DATA EXCERPTS »
------------
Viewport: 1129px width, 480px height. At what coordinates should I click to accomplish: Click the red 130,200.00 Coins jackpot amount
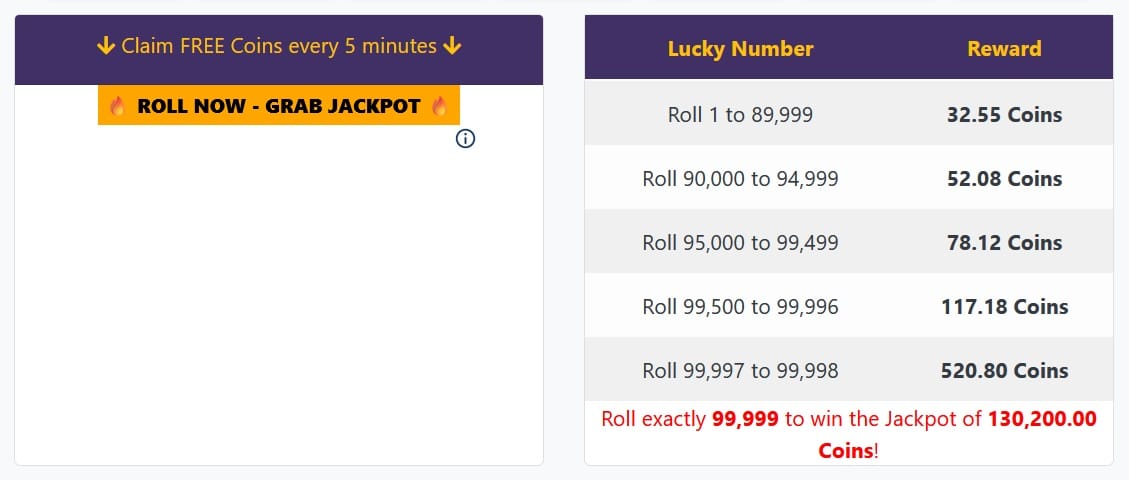pyautogui.click(x=1041, y=419)
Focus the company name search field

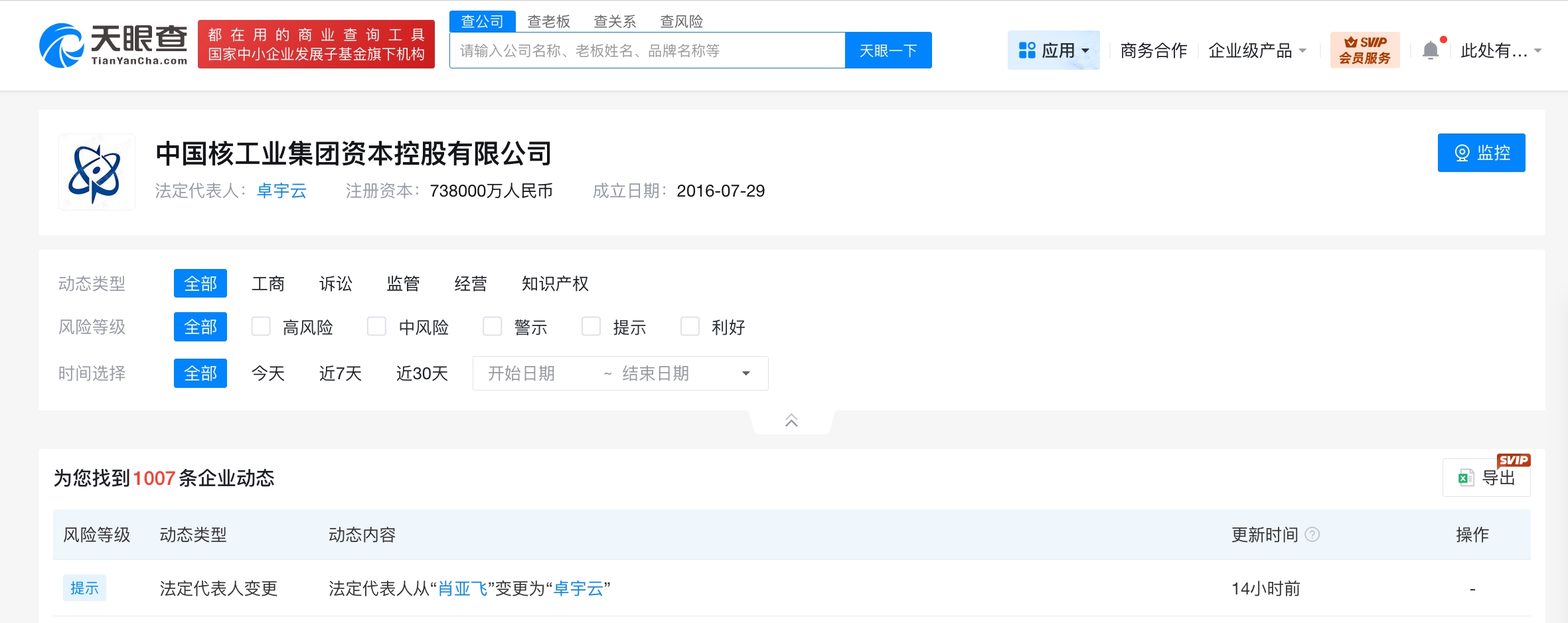(647, 50)
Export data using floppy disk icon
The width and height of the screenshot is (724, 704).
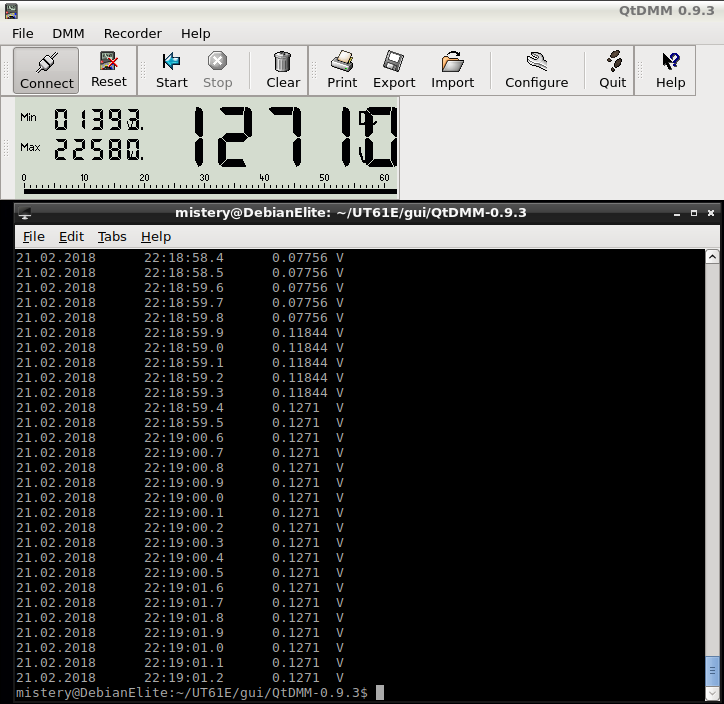394,70
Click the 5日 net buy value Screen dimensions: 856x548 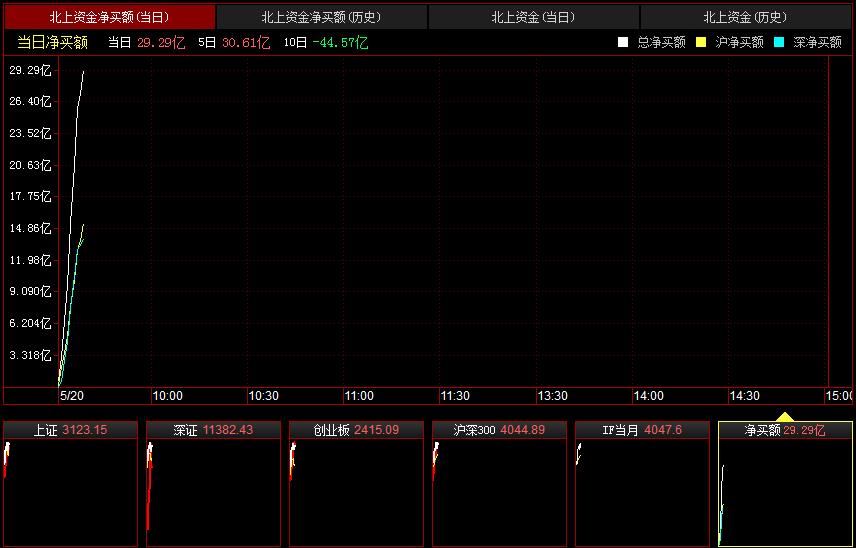tap(248, 42)
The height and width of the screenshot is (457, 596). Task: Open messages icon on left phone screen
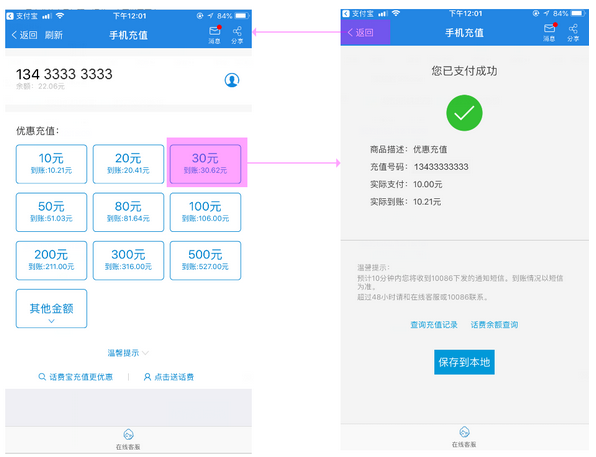pyautogui.click(x=215, y=35)
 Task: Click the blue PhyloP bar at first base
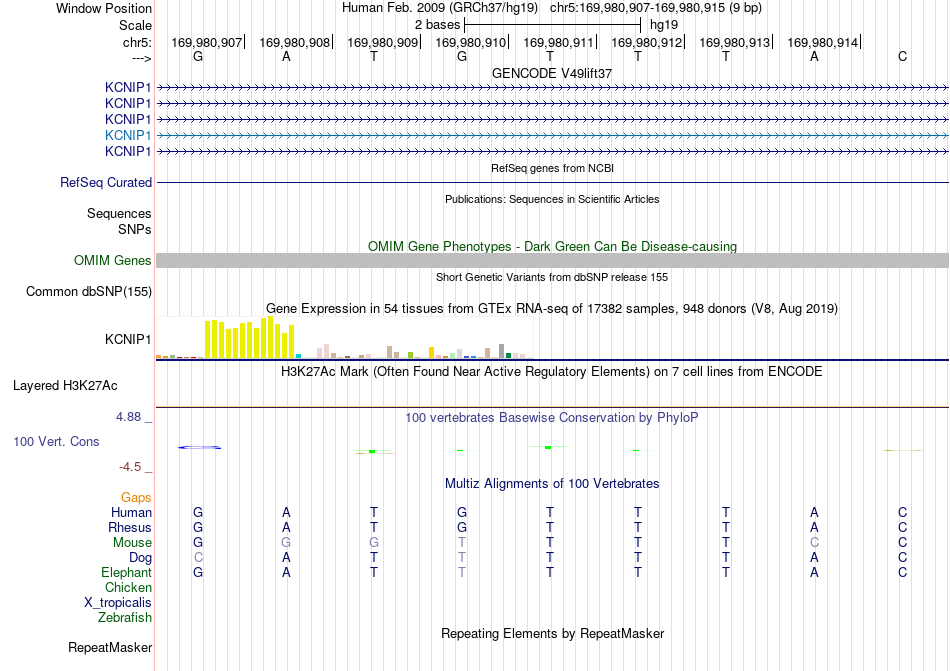pyautogui.click(x=199, y=448)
------------
TRY IT »
Copy every line exactly, from the opening line of the entries down to the line holding "Export data using floppy disk icon", and keep the pictures out.

WRITTEN SOLUTION »
Viewport: 1129px width, 480px height. At what coordinates should I click to accomplish: Click the red 130,200.00 Coins jackpot amount
pyautogui.click(x=1041, y=419)
Focus the company name search field

(647, 50)
Export data using floppy disk icon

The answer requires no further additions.